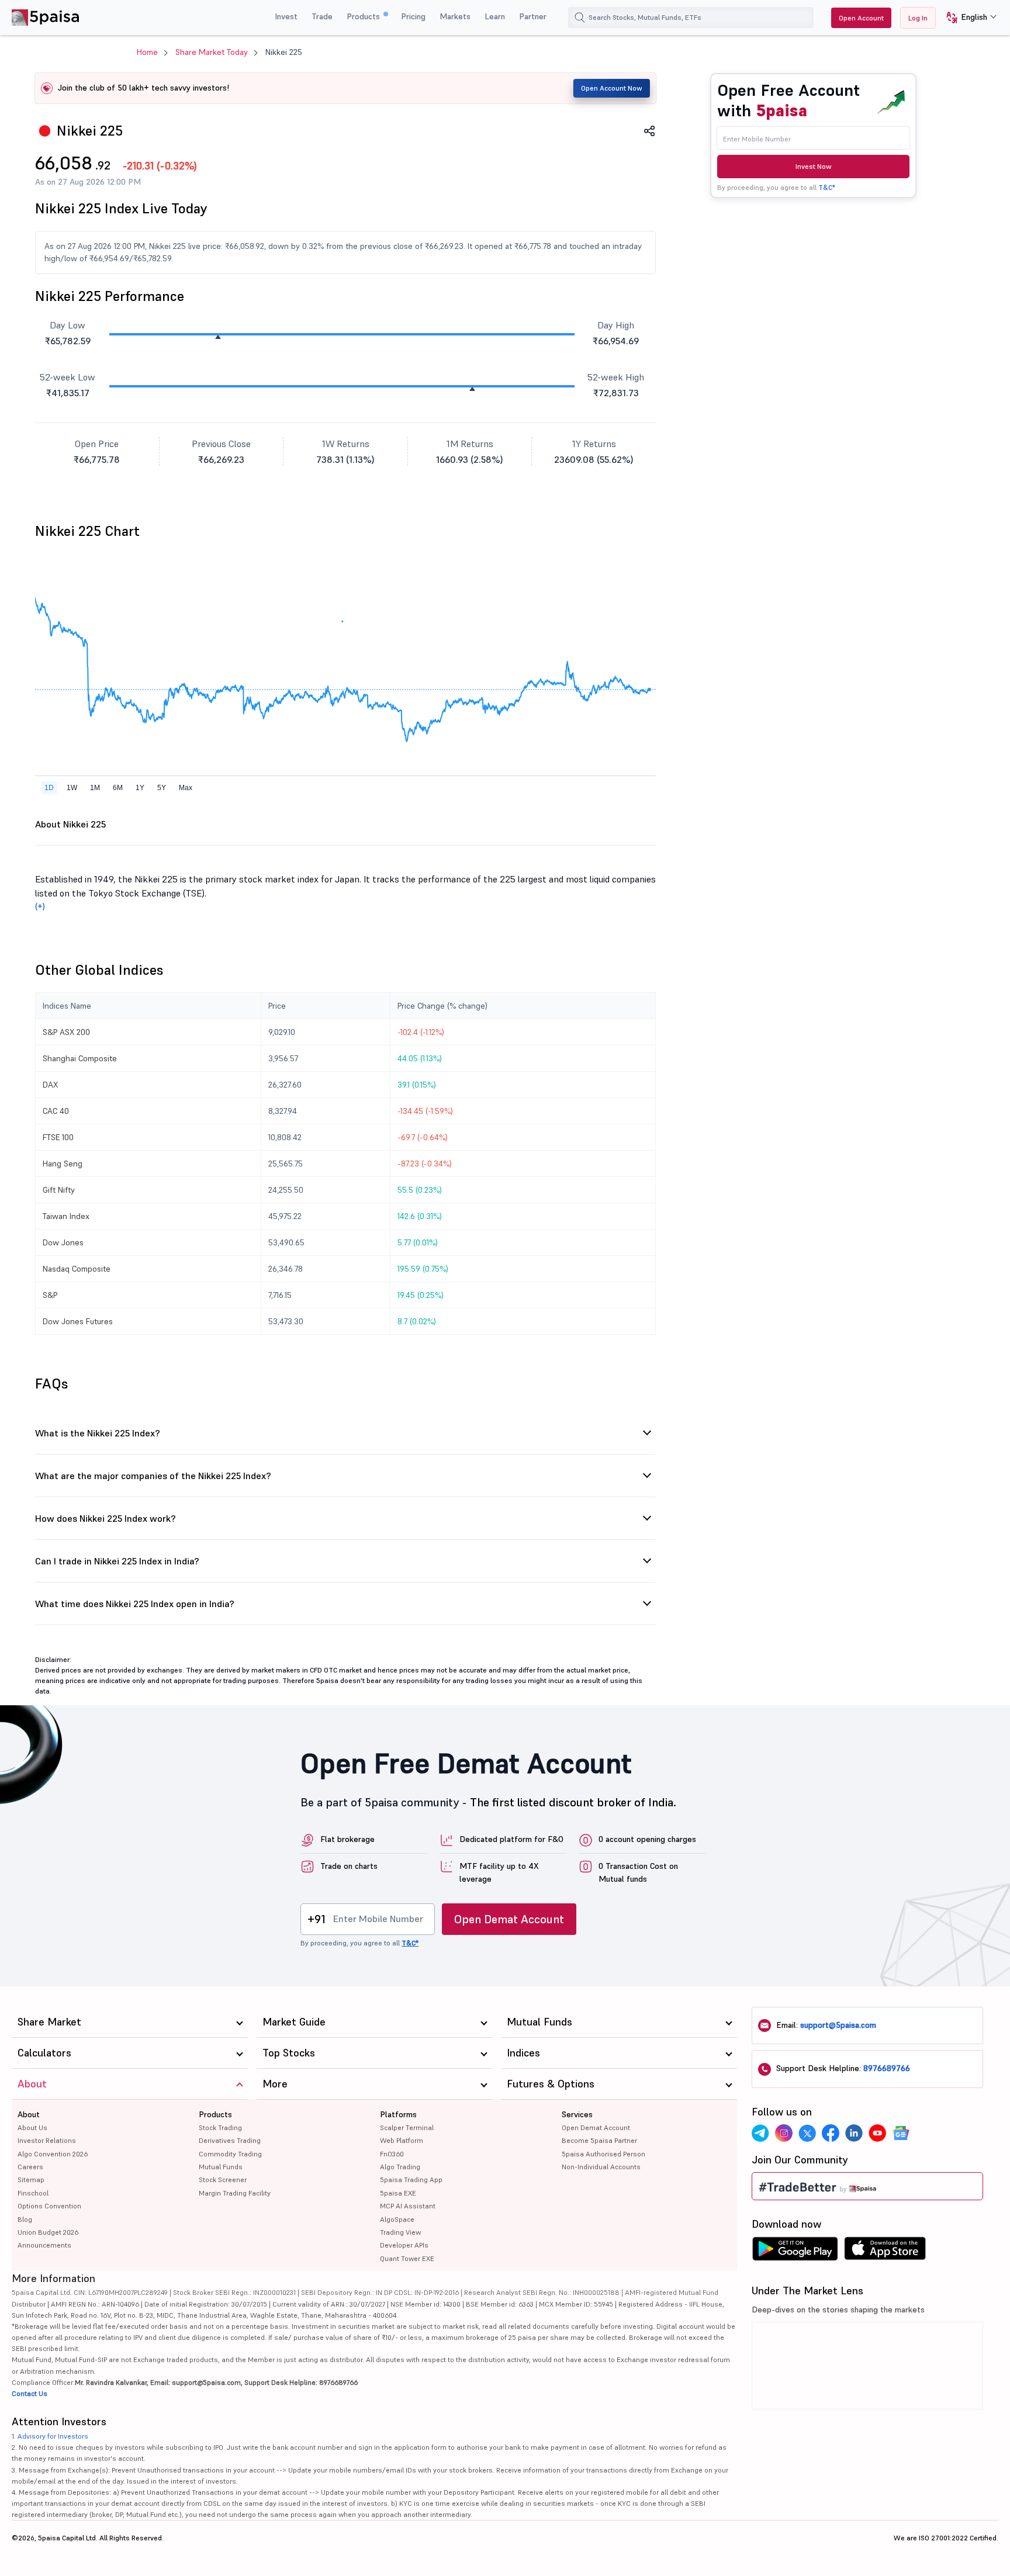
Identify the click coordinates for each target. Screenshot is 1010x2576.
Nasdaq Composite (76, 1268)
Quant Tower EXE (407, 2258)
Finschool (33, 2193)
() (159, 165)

■ ■ ■

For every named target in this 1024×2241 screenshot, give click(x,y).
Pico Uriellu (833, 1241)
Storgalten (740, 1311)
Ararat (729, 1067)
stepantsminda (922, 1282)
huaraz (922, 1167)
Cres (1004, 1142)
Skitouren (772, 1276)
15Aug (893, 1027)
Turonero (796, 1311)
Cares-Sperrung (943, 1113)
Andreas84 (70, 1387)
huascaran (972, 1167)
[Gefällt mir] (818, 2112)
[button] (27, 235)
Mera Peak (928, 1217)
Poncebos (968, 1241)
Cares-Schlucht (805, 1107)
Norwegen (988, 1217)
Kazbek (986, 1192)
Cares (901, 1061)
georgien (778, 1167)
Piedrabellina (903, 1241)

■ ■ ■

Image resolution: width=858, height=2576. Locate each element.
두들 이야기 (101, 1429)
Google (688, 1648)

■ ■ ■

> _Assignment_
Look through the records for the word "target". Every line that has it should be copied.

> _Solution_
Identify the click coordinates for each target. Screenshot is 1010x2576.
For every named target in this 1024×2241 screenshot, give click(x,y).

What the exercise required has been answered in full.